▸ **WHAT YOU WILL DO**
Word for word, restate the lines from the start of the data below through the line containing "Given: Click the Title Summary bar chart icon".

──────── SUPPLIED MATERIAL

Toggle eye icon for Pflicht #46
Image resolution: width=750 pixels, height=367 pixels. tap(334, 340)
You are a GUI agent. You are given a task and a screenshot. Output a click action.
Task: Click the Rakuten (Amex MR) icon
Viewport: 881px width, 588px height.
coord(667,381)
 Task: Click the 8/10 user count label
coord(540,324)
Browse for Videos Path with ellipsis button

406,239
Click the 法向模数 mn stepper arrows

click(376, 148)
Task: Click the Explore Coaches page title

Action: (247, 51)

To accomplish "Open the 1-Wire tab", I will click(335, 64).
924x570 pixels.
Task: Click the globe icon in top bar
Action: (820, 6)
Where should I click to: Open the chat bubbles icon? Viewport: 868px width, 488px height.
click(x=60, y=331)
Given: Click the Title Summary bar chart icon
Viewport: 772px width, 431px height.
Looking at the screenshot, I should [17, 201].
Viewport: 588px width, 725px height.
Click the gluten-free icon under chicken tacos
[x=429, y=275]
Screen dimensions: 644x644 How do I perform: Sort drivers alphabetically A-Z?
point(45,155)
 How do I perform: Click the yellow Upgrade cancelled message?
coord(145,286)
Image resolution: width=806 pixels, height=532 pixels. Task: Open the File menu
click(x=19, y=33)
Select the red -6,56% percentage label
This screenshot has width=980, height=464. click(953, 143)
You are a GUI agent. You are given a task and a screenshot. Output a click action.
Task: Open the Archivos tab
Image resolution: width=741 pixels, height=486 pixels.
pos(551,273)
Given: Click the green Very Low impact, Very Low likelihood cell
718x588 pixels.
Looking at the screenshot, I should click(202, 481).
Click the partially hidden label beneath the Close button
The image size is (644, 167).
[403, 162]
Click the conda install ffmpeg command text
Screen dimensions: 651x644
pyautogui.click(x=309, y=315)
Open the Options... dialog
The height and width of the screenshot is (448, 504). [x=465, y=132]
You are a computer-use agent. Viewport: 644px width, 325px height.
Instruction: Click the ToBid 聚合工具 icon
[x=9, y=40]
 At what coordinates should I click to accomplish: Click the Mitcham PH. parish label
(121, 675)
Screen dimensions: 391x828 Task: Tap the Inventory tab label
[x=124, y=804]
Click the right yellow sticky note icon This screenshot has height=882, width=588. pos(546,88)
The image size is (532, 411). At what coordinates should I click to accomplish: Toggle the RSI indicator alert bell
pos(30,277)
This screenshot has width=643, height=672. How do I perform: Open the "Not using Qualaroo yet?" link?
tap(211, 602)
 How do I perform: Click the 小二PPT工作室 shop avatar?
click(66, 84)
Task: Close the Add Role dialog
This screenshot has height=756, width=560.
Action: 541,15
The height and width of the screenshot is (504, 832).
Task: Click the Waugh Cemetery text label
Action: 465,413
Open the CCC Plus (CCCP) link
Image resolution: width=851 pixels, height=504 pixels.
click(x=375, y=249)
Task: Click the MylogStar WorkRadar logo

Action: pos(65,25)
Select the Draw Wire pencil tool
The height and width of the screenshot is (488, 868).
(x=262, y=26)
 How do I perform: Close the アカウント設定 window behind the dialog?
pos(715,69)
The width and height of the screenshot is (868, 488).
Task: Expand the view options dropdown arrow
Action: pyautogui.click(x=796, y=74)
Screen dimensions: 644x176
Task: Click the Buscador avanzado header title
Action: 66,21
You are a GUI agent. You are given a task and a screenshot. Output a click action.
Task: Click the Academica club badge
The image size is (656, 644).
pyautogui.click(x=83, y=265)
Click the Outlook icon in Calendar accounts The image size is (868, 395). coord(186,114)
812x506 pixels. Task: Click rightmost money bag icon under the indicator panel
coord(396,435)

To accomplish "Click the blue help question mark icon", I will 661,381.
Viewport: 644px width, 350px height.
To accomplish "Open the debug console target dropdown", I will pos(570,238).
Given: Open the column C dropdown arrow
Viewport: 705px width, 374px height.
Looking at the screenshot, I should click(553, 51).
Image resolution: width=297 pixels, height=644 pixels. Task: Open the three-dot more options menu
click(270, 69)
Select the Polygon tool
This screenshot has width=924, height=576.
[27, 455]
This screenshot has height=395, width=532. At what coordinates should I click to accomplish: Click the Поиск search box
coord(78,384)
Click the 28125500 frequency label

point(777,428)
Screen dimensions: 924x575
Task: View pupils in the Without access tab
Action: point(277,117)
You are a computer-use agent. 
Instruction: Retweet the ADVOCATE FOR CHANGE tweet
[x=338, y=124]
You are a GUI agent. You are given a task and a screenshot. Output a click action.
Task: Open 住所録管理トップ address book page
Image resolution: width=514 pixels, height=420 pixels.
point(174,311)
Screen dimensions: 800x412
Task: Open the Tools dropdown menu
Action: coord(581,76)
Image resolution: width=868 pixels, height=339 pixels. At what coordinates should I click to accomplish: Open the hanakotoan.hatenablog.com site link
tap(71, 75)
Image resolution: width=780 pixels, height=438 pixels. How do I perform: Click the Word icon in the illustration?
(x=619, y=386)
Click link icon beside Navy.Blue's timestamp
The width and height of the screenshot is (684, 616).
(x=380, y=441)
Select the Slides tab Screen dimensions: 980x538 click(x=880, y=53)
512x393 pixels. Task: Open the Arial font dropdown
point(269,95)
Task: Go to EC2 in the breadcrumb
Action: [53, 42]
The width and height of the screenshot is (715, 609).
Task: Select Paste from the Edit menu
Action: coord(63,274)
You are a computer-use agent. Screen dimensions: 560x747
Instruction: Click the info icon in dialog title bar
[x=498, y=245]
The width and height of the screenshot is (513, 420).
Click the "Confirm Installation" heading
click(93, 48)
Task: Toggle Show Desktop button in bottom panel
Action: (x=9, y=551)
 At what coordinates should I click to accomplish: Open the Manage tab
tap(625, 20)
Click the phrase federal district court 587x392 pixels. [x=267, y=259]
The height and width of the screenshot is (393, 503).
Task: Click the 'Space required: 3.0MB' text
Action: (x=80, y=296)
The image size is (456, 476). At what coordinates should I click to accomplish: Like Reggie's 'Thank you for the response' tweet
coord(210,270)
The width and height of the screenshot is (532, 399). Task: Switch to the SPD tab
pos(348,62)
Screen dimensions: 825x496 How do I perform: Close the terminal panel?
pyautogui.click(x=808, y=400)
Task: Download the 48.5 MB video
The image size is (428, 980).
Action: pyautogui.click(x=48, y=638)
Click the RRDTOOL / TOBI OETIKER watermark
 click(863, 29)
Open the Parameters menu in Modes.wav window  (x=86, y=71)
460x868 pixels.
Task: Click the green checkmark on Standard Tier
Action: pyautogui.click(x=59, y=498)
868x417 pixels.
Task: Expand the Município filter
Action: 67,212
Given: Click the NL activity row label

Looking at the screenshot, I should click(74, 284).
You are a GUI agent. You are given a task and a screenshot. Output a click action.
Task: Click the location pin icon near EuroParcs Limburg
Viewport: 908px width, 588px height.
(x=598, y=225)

────────────────

▸ **RESPONSE TO THIS TASK**
Toggle eye icon for Pflicht #46
Image resolution: width=750 pixels, height=367 pixels. tap(334, 340)
You are a GUI agent. You are given a task and a screenshot. Output a click action.
Task: Click the Rakuten (Amex MR) icon
Viewport: 881px width, 588px height.
coord(667,381)
 Task: Click the 8/10 user count label
coord(540,324)
Browse for Videos Path with ellipsis button

406,239
Click the 法向模数 mn stepper arrows

click(376, 148)
Task: Click the Explore Coaches page title

Action: (247, 51)

To accomplish "Open the 1-Wire tab", I will click(335, 64).
924x570 pixels.
Task: Click the globe icon in top bar
Action: (820, 6)
Where should I click to: Open the chat bubbles icon? Viewport: 868px width, 488px height.
click(x=60, y=331)
Given: Click the Title Summary bar chart icon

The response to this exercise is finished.